The legislature has sent to the Governor a bill that taxes and regulates short term rentals. The bill levels the playing field by taxing short-term rentals and accommodations rented through hosting platforms like AirBnb at the same uniform tax rate imposed on stays at traditional brick-and-mortar lodging accommodations like hotels/motels/bed & breakfast establishments.
Newton has a local 6% excise on rooms occupancy for hotels, which will now apply to short term rentals as well. In addition, the state now provides for a new 3% community impact fee on operators who rent out 2 or more professionally managed short-term rental units within the municipality. The city should seriously consider taking advantage of this new fee. The law requires at least 35% to go towards affordable housing, but the city can spend a larger portion or all on affordable housing. Affordable housing that we desperately need.
We shouldn’t let this opportunity pass by without seriously considering the potential benefits Newton could accrue from this new revenue source.
What about medicinal short term rentals though?
This is a major victory for everyone who wants more regulation, more bureaucracy, and higher taxes. What “problem” is the legislature solving? How much did the hotel lobby spend on this?
@Jeffrey – what problem is the legislature solving? The exacerbation of a severe housing shortage because investors are buying up condos in Boston to rent full-time as AirBnBs.
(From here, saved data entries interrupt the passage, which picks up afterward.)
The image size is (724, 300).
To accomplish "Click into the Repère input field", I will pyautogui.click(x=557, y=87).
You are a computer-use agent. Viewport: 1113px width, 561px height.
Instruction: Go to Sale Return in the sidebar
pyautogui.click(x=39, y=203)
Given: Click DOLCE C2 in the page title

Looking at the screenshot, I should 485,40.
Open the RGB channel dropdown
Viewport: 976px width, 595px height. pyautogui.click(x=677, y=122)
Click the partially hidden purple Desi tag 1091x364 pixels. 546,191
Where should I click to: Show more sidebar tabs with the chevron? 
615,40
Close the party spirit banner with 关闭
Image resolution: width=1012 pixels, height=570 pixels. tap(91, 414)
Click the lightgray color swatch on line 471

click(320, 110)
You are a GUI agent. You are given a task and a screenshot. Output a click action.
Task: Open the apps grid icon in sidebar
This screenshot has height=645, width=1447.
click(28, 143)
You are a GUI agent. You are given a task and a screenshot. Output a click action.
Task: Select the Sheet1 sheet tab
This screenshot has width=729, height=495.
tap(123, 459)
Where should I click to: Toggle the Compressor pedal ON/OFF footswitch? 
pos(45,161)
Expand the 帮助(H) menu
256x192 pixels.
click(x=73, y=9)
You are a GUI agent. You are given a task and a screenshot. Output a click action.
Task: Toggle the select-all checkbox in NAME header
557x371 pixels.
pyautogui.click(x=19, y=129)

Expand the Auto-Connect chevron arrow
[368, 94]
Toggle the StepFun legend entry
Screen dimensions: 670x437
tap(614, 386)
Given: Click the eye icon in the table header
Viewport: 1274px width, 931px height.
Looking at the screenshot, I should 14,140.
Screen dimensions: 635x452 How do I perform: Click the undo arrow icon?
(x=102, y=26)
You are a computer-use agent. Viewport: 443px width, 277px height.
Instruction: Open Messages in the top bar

This takes them off the market for people who would actually live in them plus drives up condo prices. It also turns apartment buildings that should have stable populations into transient housing.
Most people don’t understand the effect of that last point. I grew up in NYC apartment buildings and my family members still live there. In the buildings I and they lived in, the building was a community. You know your neighbors and can count on them in emergencies, plus have more security. You lose all that when it becomes housing for transients.
If AirBnB was just individual owners making a little extra money out of their houses or apartments with occasional rentals, it wouldn’t be a problem. But that’s not what it is any more.